Der Prolog ist optisch spektakulär, schießt aber auch etwas übers Ziel hinaus: Nebel wallen, ein Unwetter entlädt sich, Blut quillt unter einer Haustür durch. Claudia Garde zieht bei ihrer ersten Arbeit für Sat.1 zwar viele Thriller-Register, aber „Das Nebelhaus“ ist dem Titel zum Trotz kein moderner Horrorfilm, sondern ein Krimi. Ermittlerin ist eine Enthüllungsjournalistin: Doro Kagel (Felicitas Woll) wird von der Mutter ihrer einstigen Mitschülerin Leonie gebeten, einen zwei Jahre zurückliegenden Fall aufzurollen. Leonie (Jasmin Schwiers) hat sich damals in den Kopf geschossen und liegt seither im Koma. Vor ihrem Suizidversuch hat sie angeblich einen Mann, dessen kleine Tochter und die Haushälterin ermordet.
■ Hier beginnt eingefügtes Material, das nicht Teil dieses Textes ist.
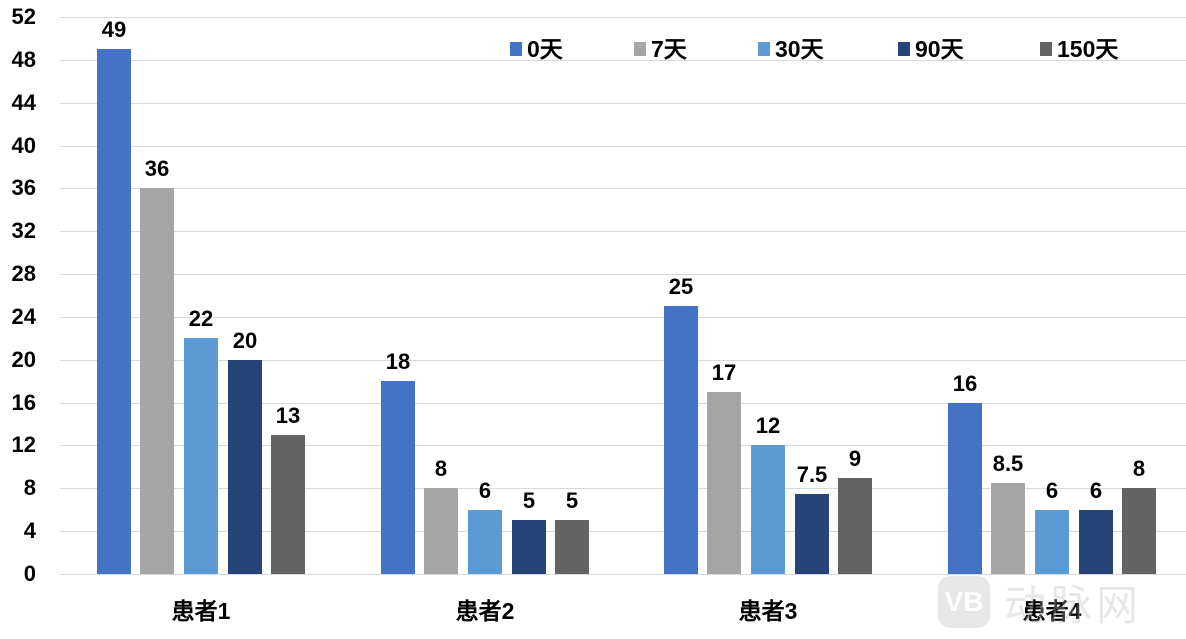 The width and height of the screenshot is (1186, 639). Describe the element at coordinates (201, 611) in the screenshot. I see `x-tick-label: 患者1` at that location.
Das Drehbuch (Sven Poser, Britta Stöckle) basiert auf dem gleichnamigen Bestseller von Eric Berg. Sein Buch spielt auf der Ostseeinsel Hiddensee; der Schauplatz hat einen nicht unwesentlichen Anteil an der mystischen Atmosphäre des Romans. Das nutzt auch der Film: Als Doro auf die Insel fährt, betritt sie eine andere Welt; und das nicht nur des dichten Nebels wegen. Der Film erzählt in vielen zum Teil clever kombinierten Parallelmontagen, was sich damals zugetragen hat und wie die Journalistin die Ereignisse rekonstruiert. Je mehr Details Doro aufdeckt, desto undurchsichtiger wird die Sache, zumal es Menschen gibt, die ihre Nachforschungen sabotieren wollen. Am Ende weiß sie nicht mehr, wem sie noch trauen kann.
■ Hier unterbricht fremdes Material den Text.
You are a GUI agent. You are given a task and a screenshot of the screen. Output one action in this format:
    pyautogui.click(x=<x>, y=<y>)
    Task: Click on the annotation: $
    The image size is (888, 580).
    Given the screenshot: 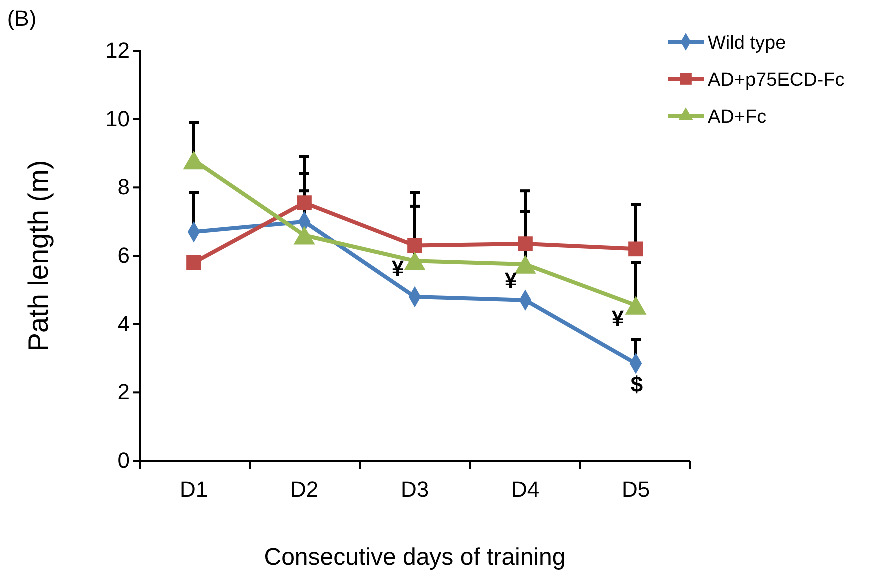 What is the action you would take?
    pyautogui.click(x=637, y=384)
Für Sat.1-Verhältnisse ist „Das Nebelhaus“ mit sichtbar großem Aufwand entstanden, und das nicht nur wegen des vielköpfigen und sorgfältig zusammengestellten Ensembles. Gerade in der Bildgestaltung (Kamera: Cristian Pirjol) steckt erkennbar viel Arbeit. Das Drehbuch reduziert die komplexe Vorlage keineswegs aufs Thrillermuster; ein Nebenstrang führt sogar zurück ins Kambodscha der Siebzigerjahre, als Hunderttausende Opfer der blutigen Terrorherrschaft der Roten Khmer wurden. Für Garde, Regisseurin einiger sehenswerter „Tatort“-Episoden aus Kiel und des sehenswerten Psychodramas „Die Frau am Ende der Straße“, ist das ein ziemlich ungewöhnlicher Stoff; die ARD hat erst kürzlich ihr Drama „Eine gute Mutter“ gezeigt. Aber sie hatte offenbar große Freude daran, den Krimi mit Thriller-Merkmalen auszustatten und diese dann auch noch mit entsprechenden musikalischen Ausrufezeichen zu versehen. Die Umsetzung mag daher im Vergleich etwa zu einem ZDF-Montagsfilm effekthascherisch anmuten, doch das ist der Stil dieses Films, zumal die Plakativität wichtiger Teil des optischen Erscheinungsbildes ist. Weil die Musik von Colin Towns, dessen Kompositionen auch die „Usedom“-Krimis prägen, permanent wie eine akustische Nemesis hinter den Bildern lauert, hat sich Gardes erster Ausflug ins Privatfernsehen filmisch auf jeden Fall gelohnt. tpg.